Woordenboek van Populair Taalgebruik

Marc De Coster (2020-2024)

Gepubliceerd op 18-07-2023

neetoor

betekenis & definitie

(19e eeuw) (inf.) plagerig persoon, pestkop. Syn.: neetnek*.

• Maar je bent en blijft toch een dwarskop, een neetoor. (Barend Haar: Gerrit en Hanna: een verhaal voor de jeugd. 1879)
• Een stampvolle zaal; een wat men zoo noemt ‘uitgezocht’ publiek; onder de vertooning groote stille aandacht; en aan het slot uitbundige toejuiching: Bouwmeester driemaal teruggeroepen. Dus een prachtige voorstelling, en wie daarop nu weer wat heeft af te dingen, zal wel een neetoor zijn of een van die ‘empêcheurs de danser en rond’, waarvoor ik zelf indertijd heb gewaarschuwd. (De Gids. Jaargang 60. 1896)
• (K. ter Laan: Nieuw Groninger Woordenboek 1924-1929)
• De jongen heette eigenlijk Nestor, maar jarenlang had men hem Neetoor genoemd, een al te gemakkelijke naamspeling, want van een nurk (*) had de stumper niets en een stumper was hij eigenlijk ook helemaal niet.... (Johan Daisne: De wedloop der jeugd. 1964)
• Die neejtoor wit alt iets. Die neetoor weet altijd iets. Die vervelende zeurpiet heeft altijd iets aan te merken. (Cor & Jos Swanenberg: Bij wijze van spreuken. Brabantse spreuken vergaard en verklaard. 2008)
• (Lex Reelick, Cor Swanenberg, drs.
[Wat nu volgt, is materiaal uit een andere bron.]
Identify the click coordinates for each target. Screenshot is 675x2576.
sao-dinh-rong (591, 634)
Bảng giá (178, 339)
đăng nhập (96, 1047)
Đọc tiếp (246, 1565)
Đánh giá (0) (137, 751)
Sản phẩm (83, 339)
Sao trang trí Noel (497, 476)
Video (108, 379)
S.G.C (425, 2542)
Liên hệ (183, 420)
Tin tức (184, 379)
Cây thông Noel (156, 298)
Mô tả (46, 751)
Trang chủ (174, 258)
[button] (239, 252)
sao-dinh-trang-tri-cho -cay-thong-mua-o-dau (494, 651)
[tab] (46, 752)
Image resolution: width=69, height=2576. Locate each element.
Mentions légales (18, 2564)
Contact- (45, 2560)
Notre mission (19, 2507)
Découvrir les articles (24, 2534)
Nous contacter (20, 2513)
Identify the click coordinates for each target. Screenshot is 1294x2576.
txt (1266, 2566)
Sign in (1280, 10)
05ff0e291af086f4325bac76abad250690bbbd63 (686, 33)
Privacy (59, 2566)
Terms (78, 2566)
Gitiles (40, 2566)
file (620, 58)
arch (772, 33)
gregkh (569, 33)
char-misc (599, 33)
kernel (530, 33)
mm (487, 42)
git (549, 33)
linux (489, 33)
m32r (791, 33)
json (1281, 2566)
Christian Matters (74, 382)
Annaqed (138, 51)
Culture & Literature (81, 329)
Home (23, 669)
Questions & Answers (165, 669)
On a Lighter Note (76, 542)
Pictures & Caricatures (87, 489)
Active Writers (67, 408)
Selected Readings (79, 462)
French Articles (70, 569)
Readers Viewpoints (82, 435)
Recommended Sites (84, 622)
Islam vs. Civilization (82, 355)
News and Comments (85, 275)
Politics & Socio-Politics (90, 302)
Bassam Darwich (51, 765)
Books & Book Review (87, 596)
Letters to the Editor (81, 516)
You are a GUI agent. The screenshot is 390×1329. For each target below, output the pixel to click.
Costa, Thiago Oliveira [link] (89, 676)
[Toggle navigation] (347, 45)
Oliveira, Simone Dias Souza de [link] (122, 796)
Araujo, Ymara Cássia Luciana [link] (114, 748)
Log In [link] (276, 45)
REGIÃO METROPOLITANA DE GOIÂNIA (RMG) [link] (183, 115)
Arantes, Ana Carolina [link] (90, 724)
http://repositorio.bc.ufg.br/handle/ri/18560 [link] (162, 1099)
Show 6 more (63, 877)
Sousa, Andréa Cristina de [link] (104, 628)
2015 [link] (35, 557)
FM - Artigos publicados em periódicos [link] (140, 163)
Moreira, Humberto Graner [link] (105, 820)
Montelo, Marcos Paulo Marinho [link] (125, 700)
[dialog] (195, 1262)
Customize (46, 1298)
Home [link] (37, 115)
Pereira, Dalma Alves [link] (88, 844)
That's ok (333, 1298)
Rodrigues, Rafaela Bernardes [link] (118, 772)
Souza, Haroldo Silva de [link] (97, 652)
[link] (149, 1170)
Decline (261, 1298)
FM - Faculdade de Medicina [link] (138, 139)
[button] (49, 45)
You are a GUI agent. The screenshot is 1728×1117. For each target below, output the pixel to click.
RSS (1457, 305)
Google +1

Erwin Verzandvoort & Michel Wouters: Bosch woordenboek. 2009)
• (Casper van de Ven: De Brabantse spot- en scheldnamen. 2013)
• ‘Luister, neetoor,’ zei hij, ‘als ge de helft van mijn vet niet weg schildert dan laat ik u aan de hoogste boom opknopen.’ (Walter van den Broeck: Tijl Uilenspiegel. 2022)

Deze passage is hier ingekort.